Mar 29 17:35:48 lisa k3s[964]: {"level":"info","ts":"2024-03-29T17:35:48.359475Z","logger":"raft","caller":"etcdserver/zap_raft.go:77","msg":"d1ee2b97af9a4f8d switched to configuration voters=(15127076128870256525 18184093900799801018) learners=(7101457614970752874)"}
Mar 29 17:35:48 lisa k3s[964]: {"level":"info","ts":"2024-03-29T17:35:48.359521Z","caller":"etcdserver/server.go:1942","msg":"applied a configuration change through raft","local-member-id":"d1ee2b97af9a4f8d","raft-conf-change":"ConfChangeAddLearnerNode","raft-conf-change-node-id":"2be7a92208601983"}
Mar 29 17:35:48 lisa k3s[964]: {"level":"warn","ts":"2024-03-29T17:35:48.773418Z","caller":"rafthttp/probing_status.go:68","msg":"prober detected unhealthy status","round-tripper-name":"ROUND_TRIPPER_SNAPSHOT","remote-peer-id":"628d72135fd30f6a","rtt":"0s","error":"dial tcp 10.45.0.1:2380: connect: connection refused"}
Mar 29 17:35:48 lisa k3s[964]: {"level":"warn","ts":"2024-03-29T17:35:48.773413Z","caller":"rafthttp/probing_status.go:68","msg":"prober detected unhealthy status","round-tripper-name":"ROUND_TRIPPER_RAFT_MESSAGE","remote-peer-id":"628d72135fd30f6a","rtt":"0s","error":"dial tcp 10.45.0.1:2380: connect: connection refused"}
You might try just restarting k3s on both of the existing nodes, and then try joining it again.
There are also a ton of errors in here about the cert on your stackgres-operator webhook, you should probably fix that to cut down on the log spew
fwiw this should be addressed by next month’s release: https://github.com/k3s-io/k3s/pull/9722
e
Yeah, that stackgres thing is it trying to contact the dead node for some reason. Haven't gotten an answer to why yet. I'll try restarting the nodes and report back.
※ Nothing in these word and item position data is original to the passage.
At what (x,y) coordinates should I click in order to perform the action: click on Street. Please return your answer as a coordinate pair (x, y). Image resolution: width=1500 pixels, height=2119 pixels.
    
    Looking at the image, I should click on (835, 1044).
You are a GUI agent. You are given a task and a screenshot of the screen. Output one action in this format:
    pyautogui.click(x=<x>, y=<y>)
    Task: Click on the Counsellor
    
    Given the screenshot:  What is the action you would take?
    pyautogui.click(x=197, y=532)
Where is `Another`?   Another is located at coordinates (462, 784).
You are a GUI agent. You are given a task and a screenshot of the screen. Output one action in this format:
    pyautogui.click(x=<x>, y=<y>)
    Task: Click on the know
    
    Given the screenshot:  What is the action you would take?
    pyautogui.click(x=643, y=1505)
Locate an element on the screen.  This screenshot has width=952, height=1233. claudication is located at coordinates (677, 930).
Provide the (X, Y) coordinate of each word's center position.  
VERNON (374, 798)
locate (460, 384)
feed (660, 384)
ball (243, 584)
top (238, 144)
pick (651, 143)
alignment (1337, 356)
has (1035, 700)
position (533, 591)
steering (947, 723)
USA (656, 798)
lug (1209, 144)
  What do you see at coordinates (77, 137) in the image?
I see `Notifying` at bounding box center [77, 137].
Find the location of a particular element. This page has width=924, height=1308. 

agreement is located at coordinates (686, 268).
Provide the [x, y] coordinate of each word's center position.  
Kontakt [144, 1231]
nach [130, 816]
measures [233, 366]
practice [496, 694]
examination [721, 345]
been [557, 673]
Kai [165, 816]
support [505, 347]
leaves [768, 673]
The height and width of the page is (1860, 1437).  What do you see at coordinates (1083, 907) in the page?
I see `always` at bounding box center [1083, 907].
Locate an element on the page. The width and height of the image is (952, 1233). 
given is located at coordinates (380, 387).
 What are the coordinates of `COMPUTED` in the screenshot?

Hahahaha, "I don't know why this was supposed to be a good idea." 😄
Hmm, rebooted both nodes and now neither of them are coming up. Last thing in the logs before systemd restarts the k3s service is this:
Copy code
Mar 30 13:54:59 marge k3s[18182]: time="2024-03-30T13:54:59Z" level=info msg="etcd temporary data store connection OK"
Mar 30 13:54:59 marge k3s[18182]: time="2024-03-30T13:54:59Z" level=info msg="Reconciling bootstrap data between datastore and disk"
Mar 30 13:54:59 marge k3s[18182]: time="2024-03-30T13:54:59Z" level=fatal msg="/var/lib/rancher/k3s/server/cred/ipsec.psk newer than datas>
Ok, deleting that file on both the nodes and restarting k3s fixed that.
but same as before with the errors when joining.